Quite frequently when I speak out against faith-based thinking or “ways of knowing,” I get the response, “What other people believe is not your business, it doesn’t hurt anyone, why do you care?” Of course the easy response is simply to say “9/11” or point a finger toward Mecca, but the insidious nature of absolute faith infects us at home, just more quietly and behind closed doors.

This New York Times article highlights an example of our own, homespun, religious tragedy:

About 300 children have died in the United States in the last 25 years after medical care was withheld on religious grounds.

That’s death. Can you imagine the thousands of kids who merely suffer — but do not die — as a result of their brainwashed parents’ prayers to an unseen and mysterious God? Not to mention the times, all fired-up on holy ghost and righteousness, they may decide just to whip the devil out of some unruly child:

“Many types of abuses of children are motivated by rigid belief systems,” including severe corporal punishment, said Ms.
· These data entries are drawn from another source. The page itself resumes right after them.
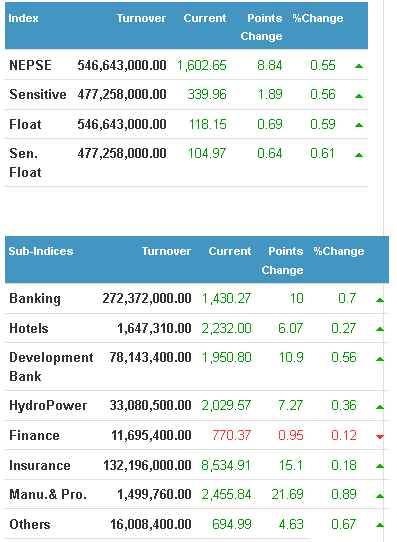Image resolution: width=397 pixels, height=542 pixels.
Task: Click the up arrow for Manu.& Pro.
Action: point(380,496)
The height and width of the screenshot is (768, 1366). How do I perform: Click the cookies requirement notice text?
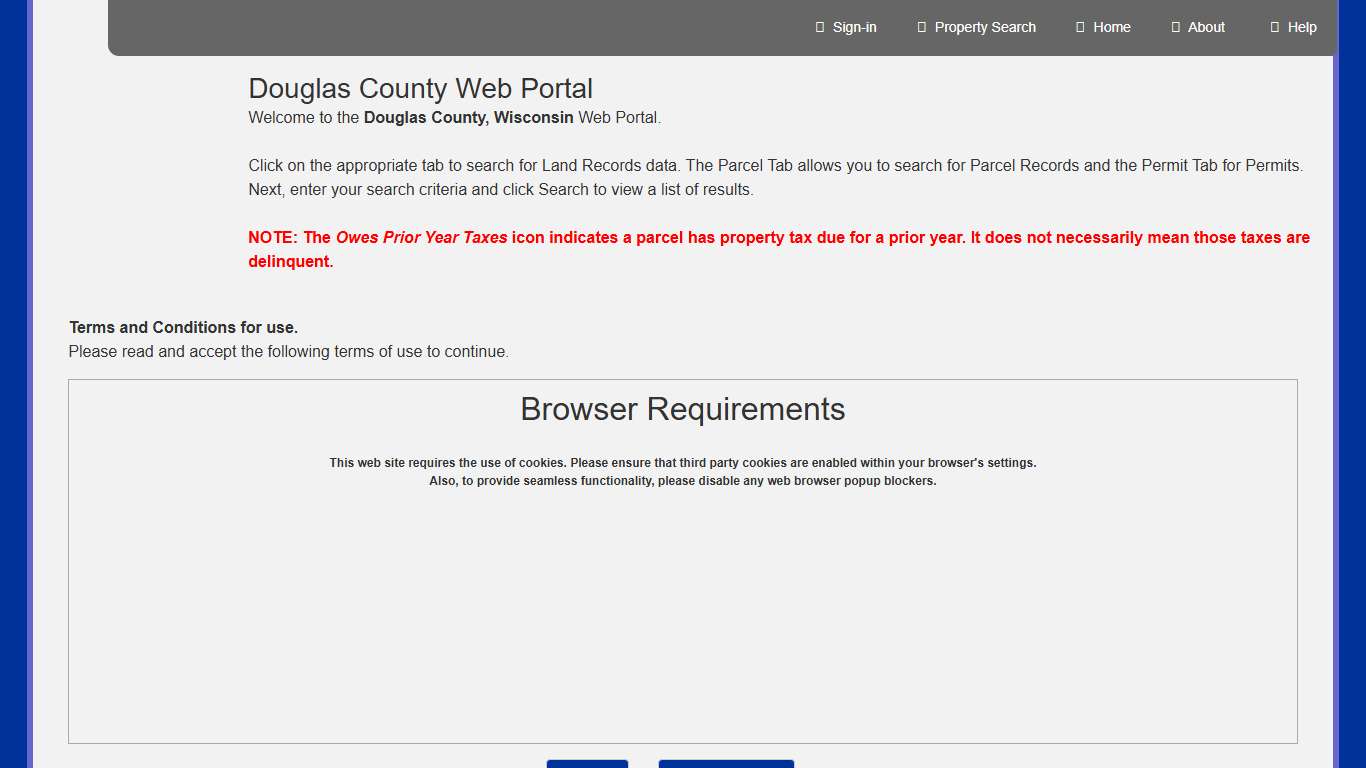tap(683, 462)
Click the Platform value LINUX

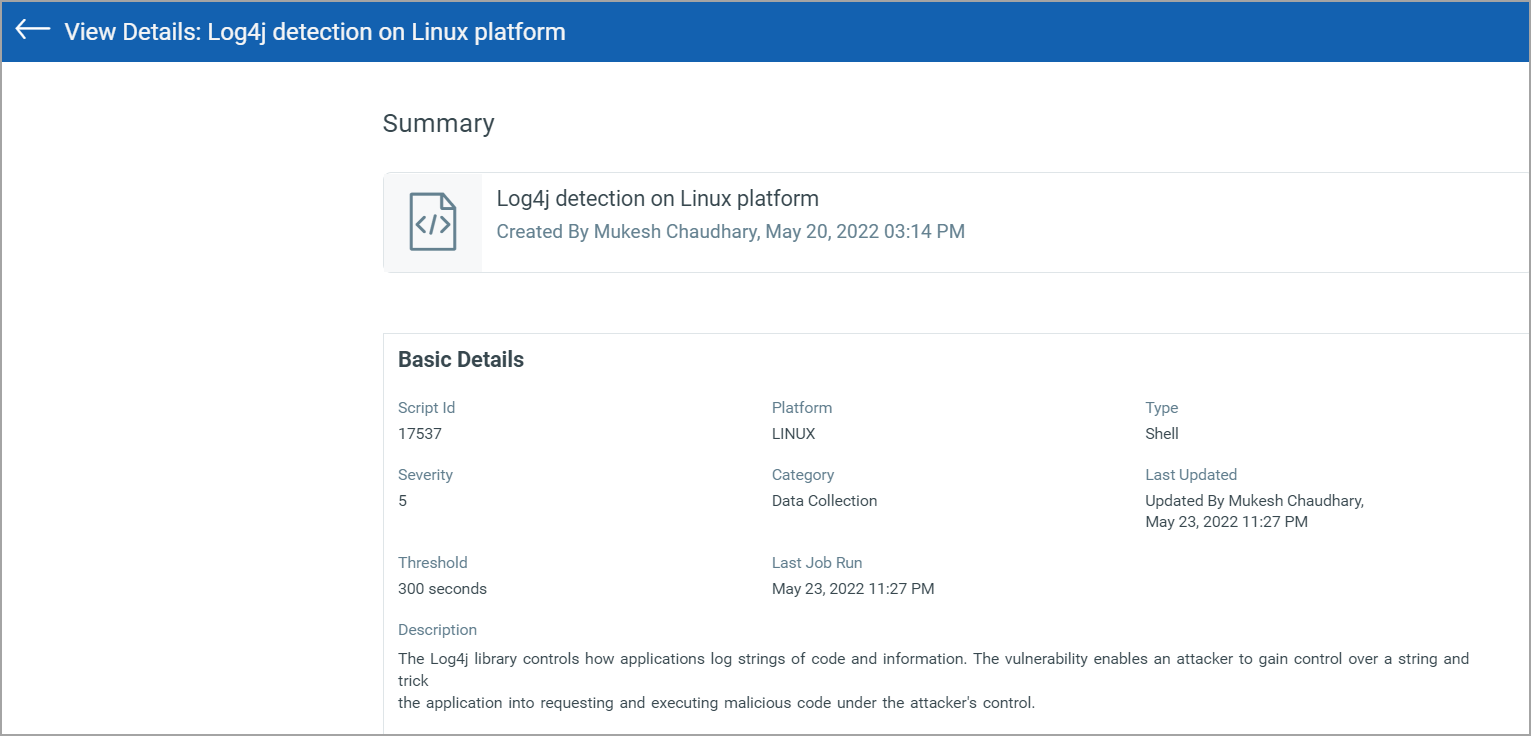[x=793, y=434]
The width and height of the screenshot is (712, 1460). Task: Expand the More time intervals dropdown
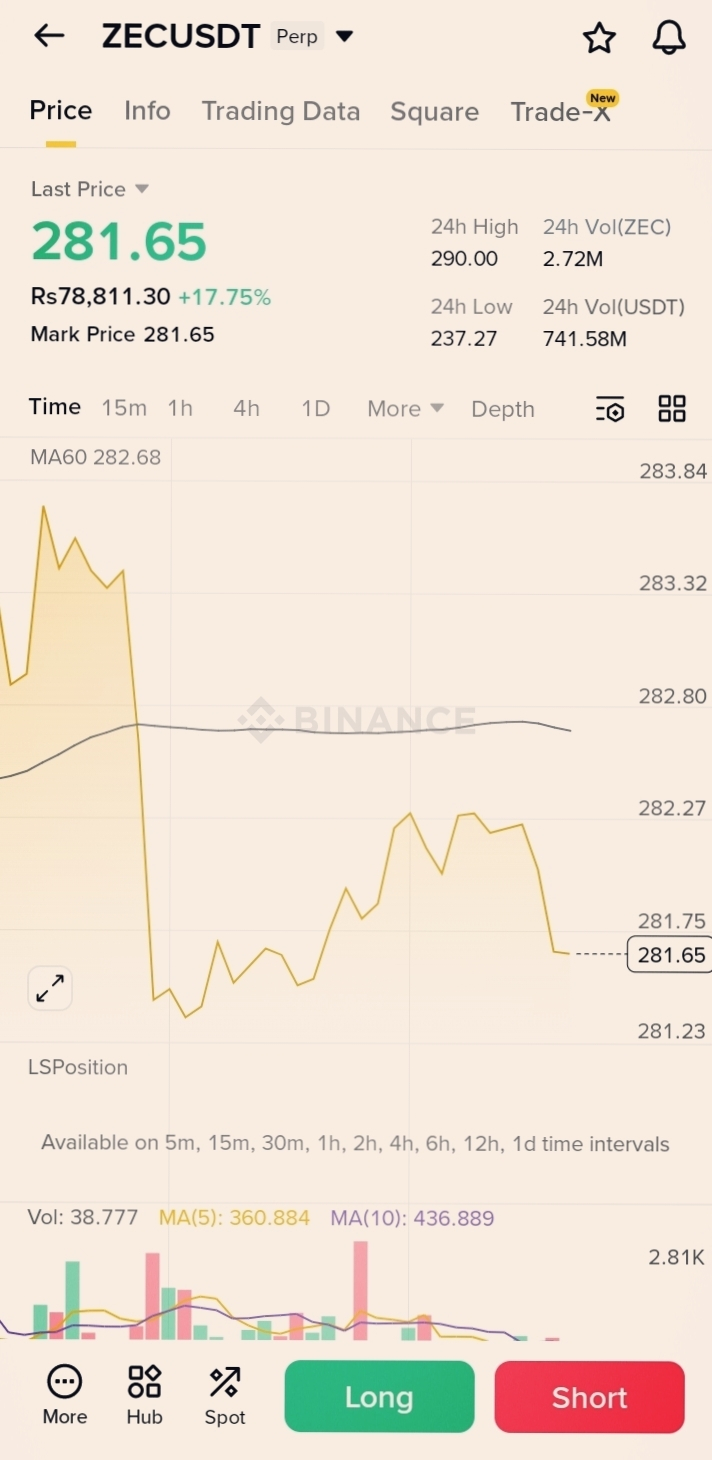405,409
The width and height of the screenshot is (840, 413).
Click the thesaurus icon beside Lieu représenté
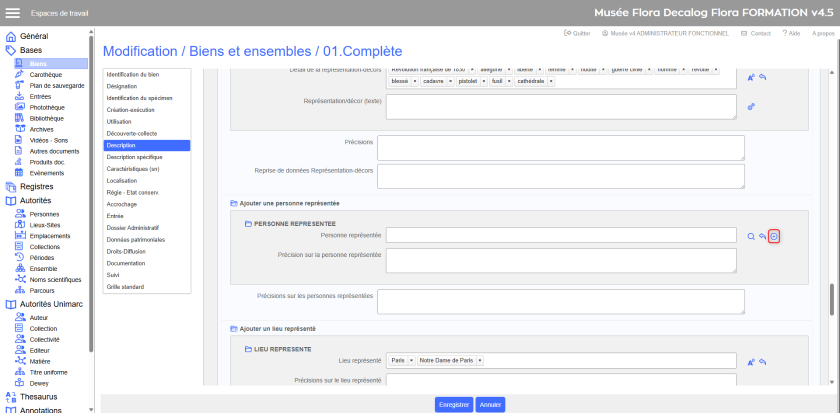[751, 361]
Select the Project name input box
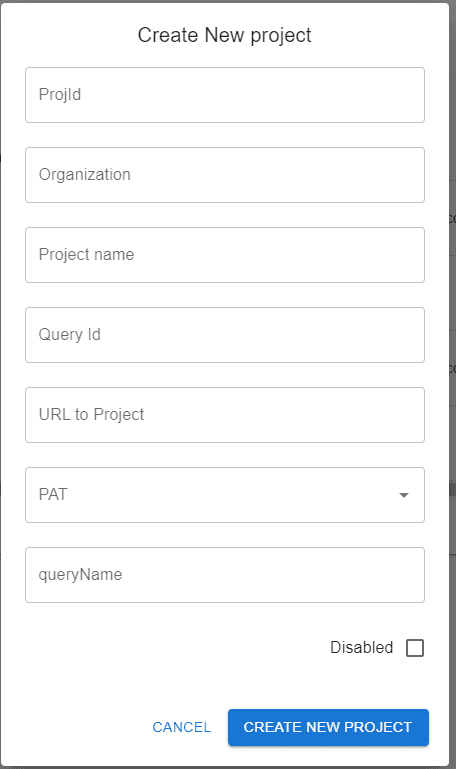This screenshot has height=769, width=456. pyautogui.click(x=225, y=255)
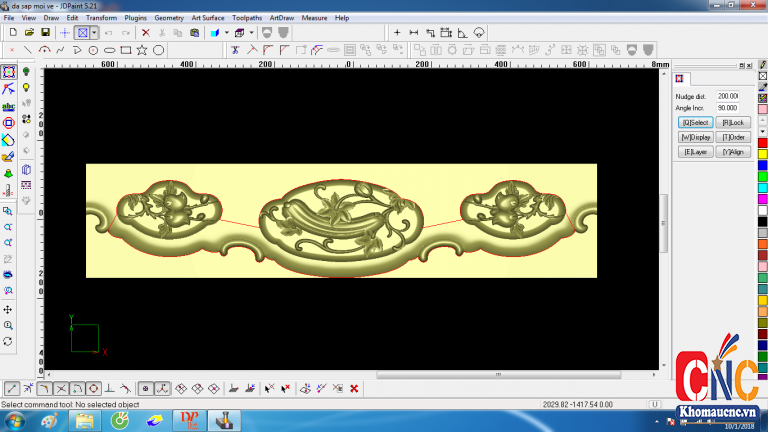Open the dropdown next to the colored cube icon
Viewport: 768px width, 432px height.
click(227, 33)
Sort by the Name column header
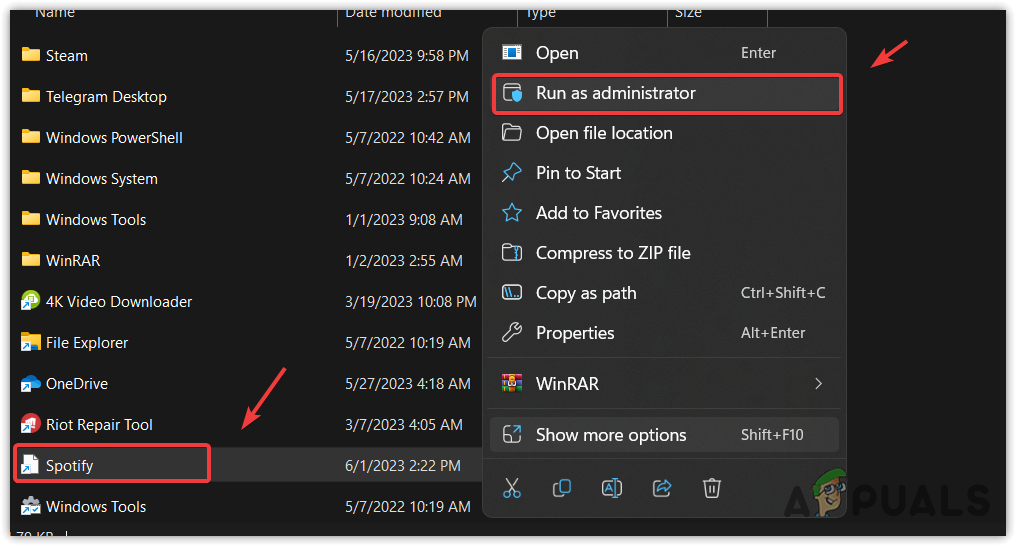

Swan, a former Christian Scientist whose 16-month-old son, Matthew, died after she postponed taking him to a hospital for treatment of what proved to be meningitis. “We learned the hard way.” 

Yes, it matters what people think. Whether they are chauvinist, racist, or monotheist — I see no harm in challenging other people’s positions. We are free to think what we want, sure — but we are not free to remain unchallenged for it.


One Response

  1. What you’ve written is, unfortunately, true. However, it’s not the whole truth.

    It’s possible to compile statistics on the number of children who die due to religiously motivated medical neglect. But no one is keeping statistics on the number of children who benefit (including those whose lives are saved) as a direct result of religiously motivated activity.

    I personally know several Christian medical professionals who have cared for sick and injured children in Haiti, Papua New Guinea, or northern Asia. The Salvation Army in my town provides emergency housing for families with children. Other Christians whom I don’t know personally, but whose blogs and websites I follow, have adopted orphans in Uganda and elsewhere, helped build village wells for dalit ( “untouchable”) families in India, or performed similar service for children and their families.

    An accurate picture of religion’s effect on children has to include both sides of the story. Perhaps, in your experience, the bad outweighs the good, but who’s to say that the many people, for whom the good outweighs the bad, don’t hold an equally valid position?